First Author  Chen G Year  2007
Journal  J Neurosci Volume  27
Issue  10 Pages  2654-62
PubMed ID  17344403 Mgi Jnum  J:120103
Mgi Id  MGI:3703859 Doi  10.1523/JNEUROSCI.3710-06.2007
Citation  Chen G, et al. (2007) Active beta-amyloid immunization restores spatial learning in PDAPP mice displaying very low levels of beta-amyloid. J Neurosci 27(10):2654-62
abstractText  The behavioral and biochemical impact of active immunization against human beta-amyloid (Abeta) was assessed using male transgenic (Tg) mice overexpressing a human mutant amyloid precursor protein (heterozygous PDAPP mice) and littermate controls. Administration of aggregated Abeta42 occurred at monthly intervals from 7 months ('prevention') or 11 months ('reversal'), followed by double-blind behavioral training at 16 months on a cued task, then serial spatial learning in a water maze. Using a 2 x 2 design, with Abeta42 adjuvanted with MPL-AF (adjuvant formulation of monophosphoryl lipid A) or MPL-AF alone, PDAPP mice were impaired compared with non-Tg littermates on two separate measures of serial spatial learning.

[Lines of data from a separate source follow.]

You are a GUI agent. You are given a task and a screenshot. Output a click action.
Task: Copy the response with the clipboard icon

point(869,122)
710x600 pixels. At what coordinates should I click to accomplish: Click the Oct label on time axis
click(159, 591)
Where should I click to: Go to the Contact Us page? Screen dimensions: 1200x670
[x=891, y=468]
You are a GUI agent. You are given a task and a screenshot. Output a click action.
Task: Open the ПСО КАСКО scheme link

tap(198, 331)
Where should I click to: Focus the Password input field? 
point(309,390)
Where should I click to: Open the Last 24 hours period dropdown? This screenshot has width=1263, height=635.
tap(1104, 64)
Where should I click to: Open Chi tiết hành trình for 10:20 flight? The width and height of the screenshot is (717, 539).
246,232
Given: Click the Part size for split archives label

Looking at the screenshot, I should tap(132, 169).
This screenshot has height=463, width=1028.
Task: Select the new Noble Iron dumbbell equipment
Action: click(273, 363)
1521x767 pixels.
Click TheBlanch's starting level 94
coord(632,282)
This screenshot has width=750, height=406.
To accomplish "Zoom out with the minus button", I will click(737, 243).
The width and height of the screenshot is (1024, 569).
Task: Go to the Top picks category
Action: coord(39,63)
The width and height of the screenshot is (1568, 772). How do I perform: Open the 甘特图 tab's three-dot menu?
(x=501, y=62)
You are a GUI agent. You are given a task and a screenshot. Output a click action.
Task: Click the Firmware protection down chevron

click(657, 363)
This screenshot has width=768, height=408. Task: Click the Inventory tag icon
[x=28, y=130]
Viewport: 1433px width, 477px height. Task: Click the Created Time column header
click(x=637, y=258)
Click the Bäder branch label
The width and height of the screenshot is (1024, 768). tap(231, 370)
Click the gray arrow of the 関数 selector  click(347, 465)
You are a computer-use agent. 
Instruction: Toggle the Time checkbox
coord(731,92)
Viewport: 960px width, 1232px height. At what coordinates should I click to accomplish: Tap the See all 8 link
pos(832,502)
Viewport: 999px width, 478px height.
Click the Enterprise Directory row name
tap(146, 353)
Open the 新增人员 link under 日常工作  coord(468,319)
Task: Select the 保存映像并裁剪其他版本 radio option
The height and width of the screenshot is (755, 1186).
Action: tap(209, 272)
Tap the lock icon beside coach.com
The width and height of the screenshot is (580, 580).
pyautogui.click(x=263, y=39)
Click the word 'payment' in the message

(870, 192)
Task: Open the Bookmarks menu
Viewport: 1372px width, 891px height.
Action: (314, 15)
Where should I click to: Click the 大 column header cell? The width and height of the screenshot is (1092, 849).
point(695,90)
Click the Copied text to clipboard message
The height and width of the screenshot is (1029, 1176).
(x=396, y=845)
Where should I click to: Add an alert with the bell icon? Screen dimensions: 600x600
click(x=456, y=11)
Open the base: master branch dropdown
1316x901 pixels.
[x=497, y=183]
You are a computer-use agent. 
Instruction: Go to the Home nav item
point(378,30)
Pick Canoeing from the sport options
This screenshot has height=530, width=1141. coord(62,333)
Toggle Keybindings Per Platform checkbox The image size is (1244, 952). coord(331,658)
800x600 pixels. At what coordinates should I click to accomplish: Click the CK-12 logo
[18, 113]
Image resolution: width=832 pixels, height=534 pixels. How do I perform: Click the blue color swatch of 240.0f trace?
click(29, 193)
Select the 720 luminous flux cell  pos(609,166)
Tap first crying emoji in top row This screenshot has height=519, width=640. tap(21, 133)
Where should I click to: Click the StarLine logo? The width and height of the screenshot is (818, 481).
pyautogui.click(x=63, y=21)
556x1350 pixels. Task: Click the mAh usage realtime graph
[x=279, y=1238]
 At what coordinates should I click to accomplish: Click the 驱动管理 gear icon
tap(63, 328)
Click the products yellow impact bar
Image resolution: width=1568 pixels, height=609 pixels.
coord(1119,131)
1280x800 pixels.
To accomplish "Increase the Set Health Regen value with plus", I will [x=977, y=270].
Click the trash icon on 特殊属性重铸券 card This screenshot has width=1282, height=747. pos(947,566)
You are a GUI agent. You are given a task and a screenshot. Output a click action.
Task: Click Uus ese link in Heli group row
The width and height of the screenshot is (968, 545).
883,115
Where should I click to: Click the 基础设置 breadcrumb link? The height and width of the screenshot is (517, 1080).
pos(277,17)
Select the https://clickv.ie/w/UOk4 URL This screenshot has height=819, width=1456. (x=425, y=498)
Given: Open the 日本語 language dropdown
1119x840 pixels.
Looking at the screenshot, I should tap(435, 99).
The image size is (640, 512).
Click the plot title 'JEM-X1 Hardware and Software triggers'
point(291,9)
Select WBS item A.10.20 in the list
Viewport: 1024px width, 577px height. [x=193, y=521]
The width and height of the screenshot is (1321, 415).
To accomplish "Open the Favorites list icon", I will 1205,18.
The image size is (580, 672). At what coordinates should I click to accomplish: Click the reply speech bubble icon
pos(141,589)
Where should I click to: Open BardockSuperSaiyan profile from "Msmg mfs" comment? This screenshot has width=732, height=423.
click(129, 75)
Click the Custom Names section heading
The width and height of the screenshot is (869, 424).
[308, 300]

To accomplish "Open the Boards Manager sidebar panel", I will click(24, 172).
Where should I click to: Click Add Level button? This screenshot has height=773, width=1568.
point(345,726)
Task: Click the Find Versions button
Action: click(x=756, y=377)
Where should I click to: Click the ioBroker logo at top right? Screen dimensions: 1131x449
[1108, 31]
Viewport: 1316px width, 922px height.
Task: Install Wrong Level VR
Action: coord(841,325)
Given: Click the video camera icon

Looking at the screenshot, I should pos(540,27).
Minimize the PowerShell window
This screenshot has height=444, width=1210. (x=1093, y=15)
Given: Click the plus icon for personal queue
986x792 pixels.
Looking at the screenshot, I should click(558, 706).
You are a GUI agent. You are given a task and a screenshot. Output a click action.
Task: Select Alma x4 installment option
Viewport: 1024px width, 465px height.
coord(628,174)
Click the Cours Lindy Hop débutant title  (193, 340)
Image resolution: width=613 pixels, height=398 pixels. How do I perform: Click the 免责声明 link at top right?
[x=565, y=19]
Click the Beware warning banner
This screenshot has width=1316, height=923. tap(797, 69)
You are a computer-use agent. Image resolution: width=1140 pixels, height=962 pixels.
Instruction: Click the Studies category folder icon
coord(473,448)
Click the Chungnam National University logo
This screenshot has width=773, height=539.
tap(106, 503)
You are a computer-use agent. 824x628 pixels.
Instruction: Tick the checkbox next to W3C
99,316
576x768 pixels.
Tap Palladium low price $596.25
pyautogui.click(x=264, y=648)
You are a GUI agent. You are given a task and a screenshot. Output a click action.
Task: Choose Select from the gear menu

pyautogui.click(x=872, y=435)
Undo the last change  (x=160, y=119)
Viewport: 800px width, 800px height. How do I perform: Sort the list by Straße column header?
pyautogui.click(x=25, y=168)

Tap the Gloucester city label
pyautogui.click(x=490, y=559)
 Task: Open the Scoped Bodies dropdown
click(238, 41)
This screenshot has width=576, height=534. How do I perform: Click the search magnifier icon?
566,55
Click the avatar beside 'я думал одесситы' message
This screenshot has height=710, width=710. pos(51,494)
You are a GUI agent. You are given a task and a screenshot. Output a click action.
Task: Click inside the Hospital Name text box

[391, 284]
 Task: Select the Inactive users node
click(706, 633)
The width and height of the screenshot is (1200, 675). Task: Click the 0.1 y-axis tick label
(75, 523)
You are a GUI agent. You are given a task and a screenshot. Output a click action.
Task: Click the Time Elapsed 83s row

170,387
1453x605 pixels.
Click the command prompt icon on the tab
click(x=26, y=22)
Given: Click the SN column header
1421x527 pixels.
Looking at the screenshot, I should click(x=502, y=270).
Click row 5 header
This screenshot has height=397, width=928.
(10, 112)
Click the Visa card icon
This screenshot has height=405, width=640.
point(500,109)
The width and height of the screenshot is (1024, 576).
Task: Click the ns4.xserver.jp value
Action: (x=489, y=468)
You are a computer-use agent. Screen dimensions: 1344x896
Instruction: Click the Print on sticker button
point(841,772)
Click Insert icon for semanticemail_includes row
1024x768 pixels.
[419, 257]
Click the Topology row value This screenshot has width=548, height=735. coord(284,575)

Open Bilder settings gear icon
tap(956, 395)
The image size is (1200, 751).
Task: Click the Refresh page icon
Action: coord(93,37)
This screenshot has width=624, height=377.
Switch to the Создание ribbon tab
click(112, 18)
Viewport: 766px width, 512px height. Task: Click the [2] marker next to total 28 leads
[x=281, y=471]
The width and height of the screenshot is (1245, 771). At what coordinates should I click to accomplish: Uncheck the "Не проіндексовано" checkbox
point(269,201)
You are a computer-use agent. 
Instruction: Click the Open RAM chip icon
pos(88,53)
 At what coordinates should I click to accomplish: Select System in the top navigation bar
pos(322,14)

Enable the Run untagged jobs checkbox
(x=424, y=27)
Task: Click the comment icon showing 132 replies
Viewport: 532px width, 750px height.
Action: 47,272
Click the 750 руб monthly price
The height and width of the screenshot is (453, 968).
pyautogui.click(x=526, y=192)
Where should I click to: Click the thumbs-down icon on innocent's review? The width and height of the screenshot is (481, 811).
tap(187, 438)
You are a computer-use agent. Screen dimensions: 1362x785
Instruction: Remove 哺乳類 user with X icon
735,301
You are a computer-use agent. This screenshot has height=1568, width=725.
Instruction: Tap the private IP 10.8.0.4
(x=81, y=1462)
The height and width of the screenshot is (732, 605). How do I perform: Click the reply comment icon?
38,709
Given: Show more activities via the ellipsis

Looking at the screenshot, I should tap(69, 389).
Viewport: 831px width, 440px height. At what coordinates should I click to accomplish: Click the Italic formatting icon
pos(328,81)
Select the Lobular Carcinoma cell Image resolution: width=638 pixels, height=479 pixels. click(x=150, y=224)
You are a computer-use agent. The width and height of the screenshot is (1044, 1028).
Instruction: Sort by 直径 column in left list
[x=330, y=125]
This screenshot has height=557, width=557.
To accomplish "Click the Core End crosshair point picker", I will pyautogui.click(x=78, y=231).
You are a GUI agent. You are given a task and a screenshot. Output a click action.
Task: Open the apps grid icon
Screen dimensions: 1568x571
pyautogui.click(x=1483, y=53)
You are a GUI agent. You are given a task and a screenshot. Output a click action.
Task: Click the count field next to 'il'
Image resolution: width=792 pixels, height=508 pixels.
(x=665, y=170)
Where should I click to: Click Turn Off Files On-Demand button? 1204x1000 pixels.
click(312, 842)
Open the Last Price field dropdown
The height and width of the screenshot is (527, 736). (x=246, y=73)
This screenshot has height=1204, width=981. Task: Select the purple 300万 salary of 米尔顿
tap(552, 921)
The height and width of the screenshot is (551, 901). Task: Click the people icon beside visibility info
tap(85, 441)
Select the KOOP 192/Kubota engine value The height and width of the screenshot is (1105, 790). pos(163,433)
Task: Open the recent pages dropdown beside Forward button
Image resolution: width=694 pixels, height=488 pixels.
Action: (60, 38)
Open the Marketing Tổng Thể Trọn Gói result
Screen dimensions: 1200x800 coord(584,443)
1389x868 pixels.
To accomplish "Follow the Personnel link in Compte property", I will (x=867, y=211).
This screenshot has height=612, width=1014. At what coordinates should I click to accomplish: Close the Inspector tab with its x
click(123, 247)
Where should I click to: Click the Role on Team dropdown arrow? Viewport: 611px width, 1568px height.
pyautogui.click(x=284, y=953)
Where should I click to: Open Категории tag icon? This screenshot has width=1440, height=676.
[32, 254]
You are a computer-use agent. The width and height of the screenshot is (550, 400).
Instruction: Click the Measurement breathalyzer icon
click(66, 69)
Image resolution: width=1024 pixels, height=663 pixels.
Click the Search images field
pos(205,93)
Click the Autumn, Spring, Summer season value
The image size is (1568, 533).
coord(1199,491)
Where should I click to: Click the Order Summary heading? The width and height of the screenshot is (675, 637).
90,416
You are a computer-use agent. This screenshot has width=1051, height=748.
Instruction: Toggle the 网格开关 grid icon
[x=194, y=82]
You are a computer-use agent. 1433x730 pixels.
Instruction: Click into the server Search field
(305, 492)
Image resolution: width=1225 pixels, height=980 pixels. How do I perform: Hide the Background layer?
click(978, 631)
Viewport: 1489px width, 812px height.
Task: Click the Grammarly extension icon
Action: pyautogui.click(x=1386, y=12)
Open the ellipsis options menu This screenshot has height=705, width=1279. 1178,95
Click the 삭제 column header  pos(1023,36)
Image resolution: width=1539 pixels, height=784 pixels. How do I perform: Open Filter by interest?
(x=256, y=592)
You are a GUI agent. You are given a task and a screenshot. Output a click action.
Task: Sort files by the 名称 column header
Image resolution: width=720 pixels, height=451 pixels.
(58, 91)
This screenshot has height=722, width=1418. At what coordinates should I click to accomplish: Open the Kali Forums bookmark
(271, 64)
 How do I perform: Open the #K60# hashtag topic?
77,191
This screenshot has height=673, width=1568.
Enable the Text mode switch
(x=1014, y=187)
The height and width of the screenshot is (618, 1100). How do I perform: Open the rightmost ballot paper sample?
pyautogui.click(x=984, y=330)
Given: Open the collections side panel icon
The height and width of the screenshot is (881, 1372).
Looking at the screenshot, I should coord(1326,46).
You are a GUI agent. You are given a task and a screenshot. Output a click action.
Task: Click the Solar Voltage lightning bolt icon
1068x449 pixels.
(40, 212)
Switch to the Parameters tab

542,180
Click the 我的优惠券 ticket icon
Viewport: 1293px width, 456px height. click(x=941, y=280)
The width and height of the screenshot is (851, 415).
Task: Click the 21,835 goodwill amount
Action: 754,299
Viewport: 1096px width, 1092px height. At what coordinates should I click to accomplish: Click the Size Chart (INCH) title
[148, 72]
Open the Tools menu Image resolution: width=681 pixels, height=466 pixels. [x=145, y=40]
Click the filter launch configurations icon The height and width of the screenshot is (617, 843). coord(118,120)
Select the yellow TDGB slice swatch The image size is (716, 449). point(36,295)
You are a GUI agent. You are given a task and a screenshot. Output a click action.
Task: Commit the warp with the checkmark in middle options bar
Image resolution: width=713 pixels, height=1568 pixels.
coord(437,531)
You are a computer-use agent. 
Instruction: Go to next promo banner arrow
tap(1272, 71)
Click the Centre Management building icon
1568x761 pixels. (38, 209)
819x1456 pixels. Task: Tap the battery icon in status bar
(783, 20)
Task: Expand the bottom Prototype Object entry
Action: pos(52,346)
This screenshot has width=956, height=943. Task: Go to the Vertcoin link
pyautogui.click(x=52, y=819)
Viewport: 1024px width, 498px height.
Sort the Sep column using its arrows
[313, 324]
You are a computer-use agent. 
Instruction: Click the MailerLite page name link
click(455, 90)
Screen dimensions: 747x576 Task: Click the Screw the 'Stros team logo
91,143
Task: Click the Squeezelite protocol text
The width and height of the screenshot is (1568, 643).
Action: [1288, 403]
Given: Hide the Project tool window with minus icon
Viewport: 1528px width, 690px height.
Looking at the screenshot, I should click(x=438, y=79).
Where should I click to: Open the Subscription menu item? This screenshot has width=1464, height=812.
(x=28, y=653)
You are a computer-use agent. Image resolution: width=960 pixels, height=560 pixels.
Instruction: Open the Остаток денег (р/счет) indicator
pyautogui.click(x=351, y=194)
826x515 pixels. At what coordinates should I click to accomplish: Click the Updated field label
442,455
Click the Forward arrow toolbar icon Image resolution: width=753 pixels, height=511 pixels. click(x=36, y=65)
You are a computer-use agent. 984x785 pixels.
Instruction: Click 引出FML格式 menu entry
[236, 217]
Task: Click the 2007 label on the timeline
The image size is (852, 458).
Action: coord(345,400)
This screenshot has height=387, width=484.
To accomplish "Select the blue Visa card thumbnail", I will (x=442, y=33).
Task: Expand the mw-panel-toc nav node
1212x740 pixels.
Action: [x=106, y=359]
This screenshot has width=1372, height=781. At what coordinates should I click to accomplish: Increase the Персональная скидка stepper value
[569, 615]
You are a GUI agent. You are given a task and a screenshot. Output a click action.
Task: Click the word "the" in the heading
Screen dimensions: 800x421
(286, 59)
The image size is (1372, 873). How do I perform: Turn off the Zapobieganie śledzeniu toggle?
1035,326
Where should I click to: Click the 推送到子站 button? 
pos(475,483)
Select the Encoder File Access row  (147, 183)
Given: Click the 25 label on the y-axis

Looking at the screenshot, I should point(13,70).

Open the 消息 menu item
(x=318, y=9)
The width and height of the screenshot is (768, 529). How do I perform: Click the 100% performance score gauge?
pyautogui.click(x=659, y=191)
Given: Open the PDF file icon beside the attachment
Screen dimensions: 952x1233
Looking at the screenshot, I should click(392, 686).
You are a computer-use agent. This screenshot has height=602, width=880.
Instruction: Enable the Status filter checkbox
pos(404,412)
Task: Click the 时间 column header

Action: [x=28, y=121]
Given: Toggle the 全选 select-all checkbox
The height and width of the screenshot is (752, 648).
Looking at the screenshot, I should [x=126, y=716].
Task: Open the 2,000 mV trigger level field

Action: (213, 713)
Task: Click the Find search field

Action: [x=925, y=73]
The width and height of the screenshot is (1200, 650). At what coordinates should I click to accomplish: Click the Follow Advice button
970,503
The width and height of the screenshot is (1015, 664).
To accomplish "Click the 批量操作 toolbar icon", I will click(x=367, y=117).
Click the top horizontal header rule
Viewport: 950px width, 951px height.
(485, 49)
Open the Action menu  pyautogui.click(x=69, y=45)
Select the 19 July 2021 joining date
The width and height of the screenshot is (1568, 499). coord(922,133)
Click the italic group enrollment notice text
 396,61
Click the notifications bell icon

Immunization caused no overall rescue of learning but limited the accumulation of total Abeta and Abeta42 levels in cortex and hippocampus by up to 60%. In immunized PDAPP mice, significant negative correlations were observed between hippocampal and cortical Abeta levels and learning capacity, particularly in the prevention study, and correlations between learning capacity and antibody titer. Moreover, a subset of PDAPP mice with very low Abeta levels (hippocampal Abeta levels of <6000 ng/g or cortical Abeta levels of <1000 ng/g) was indistinguishable from non-Tg controls. Mice in the prevention study were also rescued from cognitive impairment more effectively than those in the reversal study. The combination of variability in antibody response and differential levels of Abeta accumulation across the population of immunized PDAPP mice may be responsible for success in cognitive protection with only a subset of these animals, but the similarity to the findings of certain human vaccination trials is noteworthy.